• [Material provided]
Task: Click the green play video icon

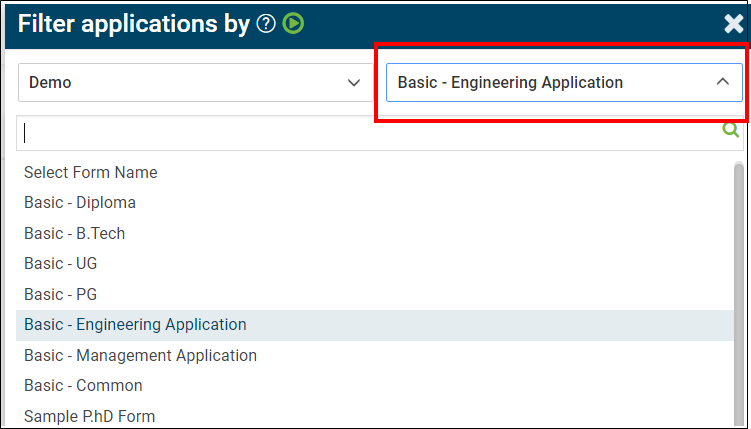Action: point(293,23)
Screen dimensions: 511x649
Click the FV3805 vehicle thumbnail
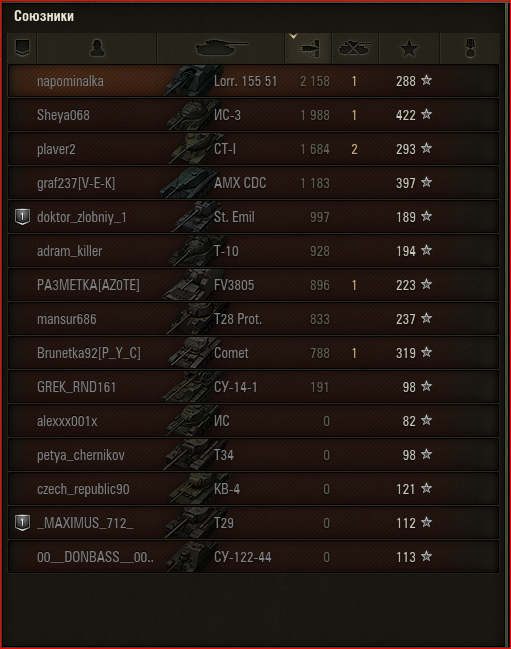coord(188,285)
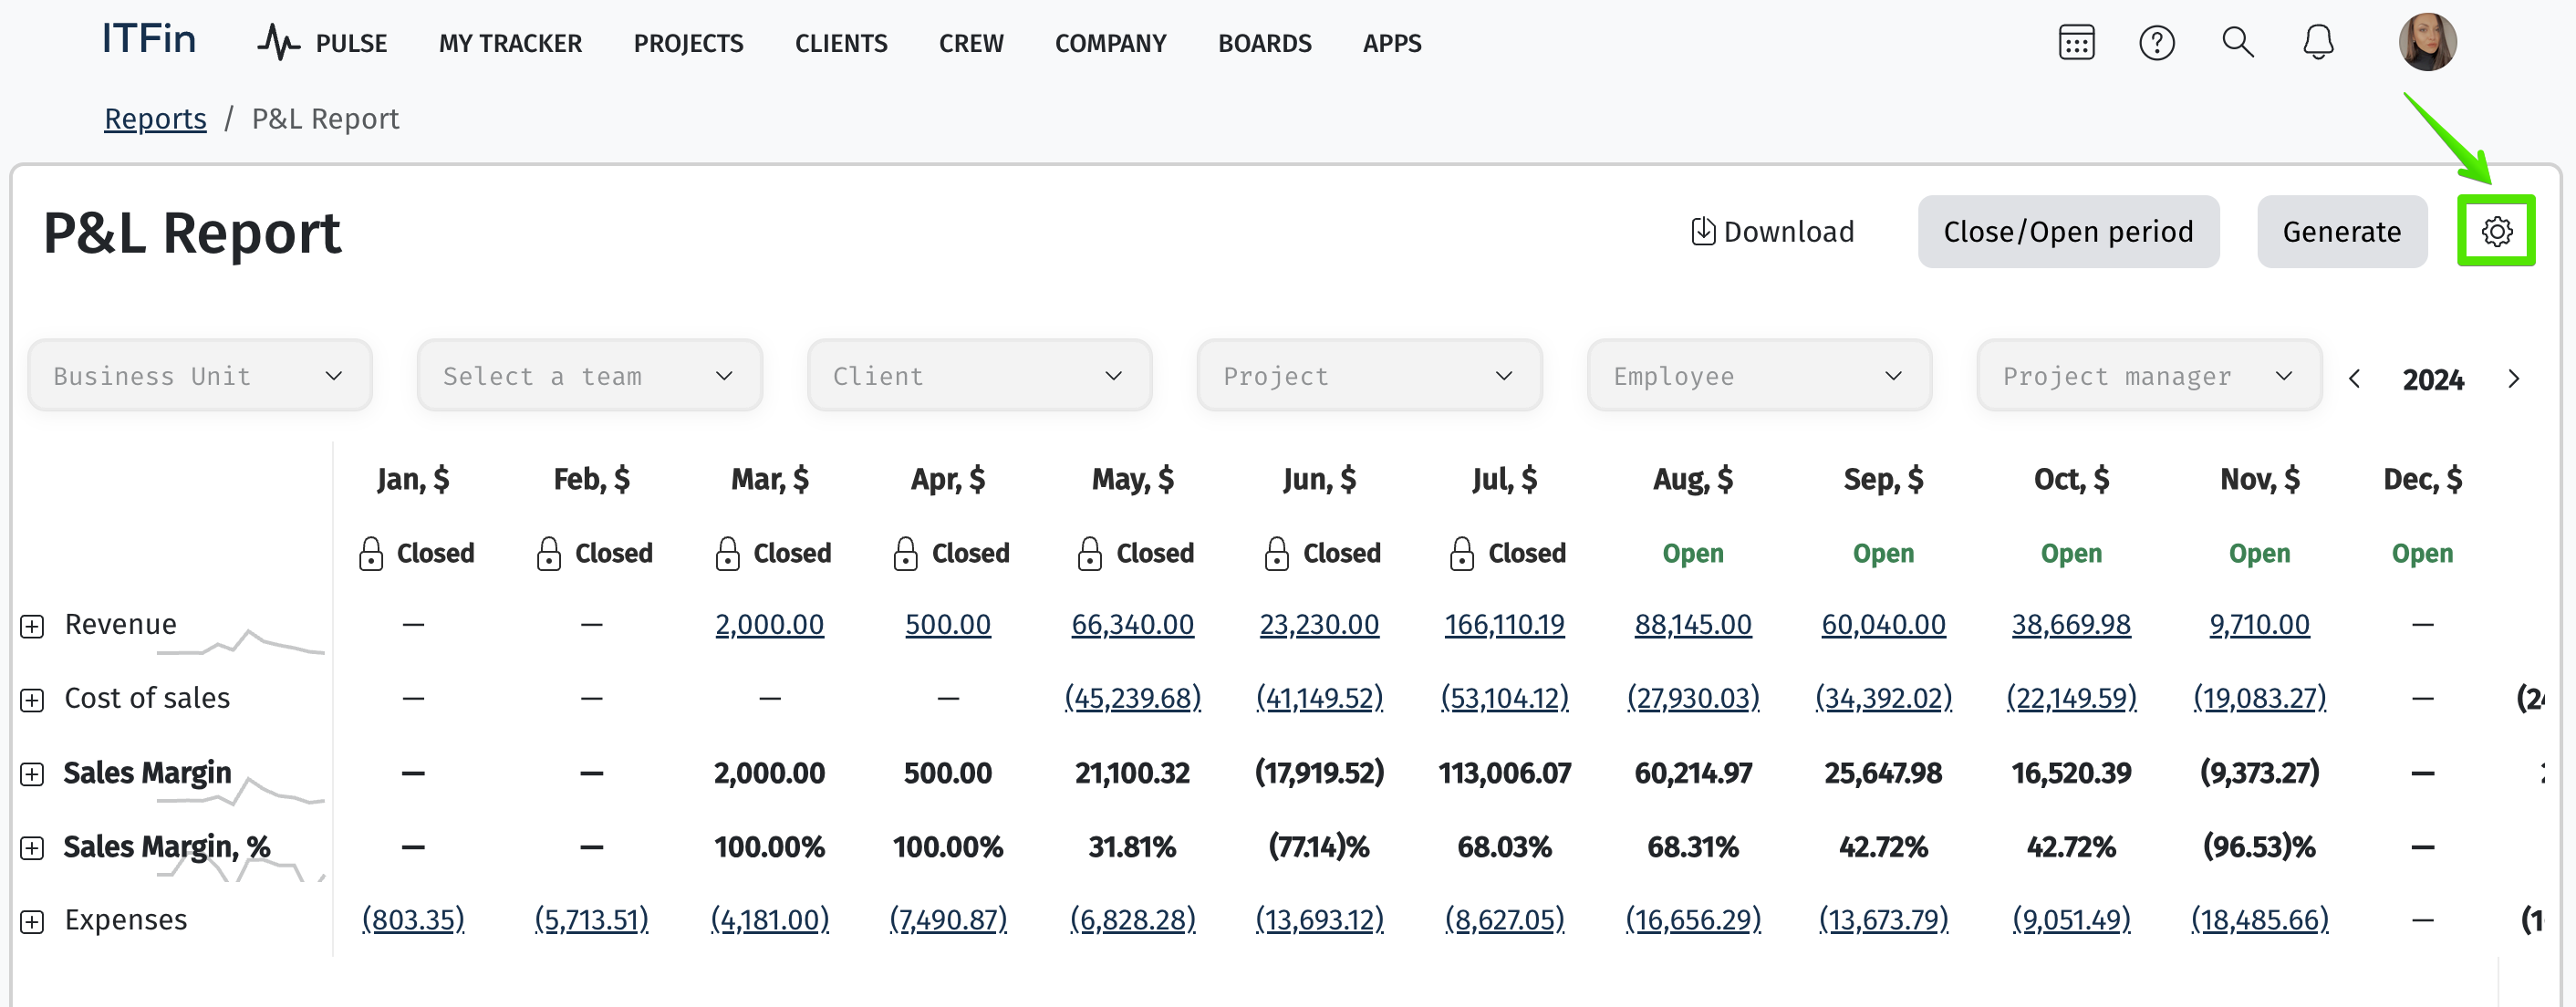Click the help question mark icon
Viewport: 2576px width, 1007px height.
[2156, 43]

• [Exercise details] Lay out every line of the records above as a numbered list, skipping blank lines and leaving the pictures out.

• [Response to the task]
1. Task: Click the green play video icon
2. Action: point(293,23)
3. Screen dimensions: 511x649
4. Click the FV3805 vehicle thumbnail
5. coord(188,285)
6. Click the help question mark icon
7. Viewport: 2576px width, 1007px height.
8. [2156, 43]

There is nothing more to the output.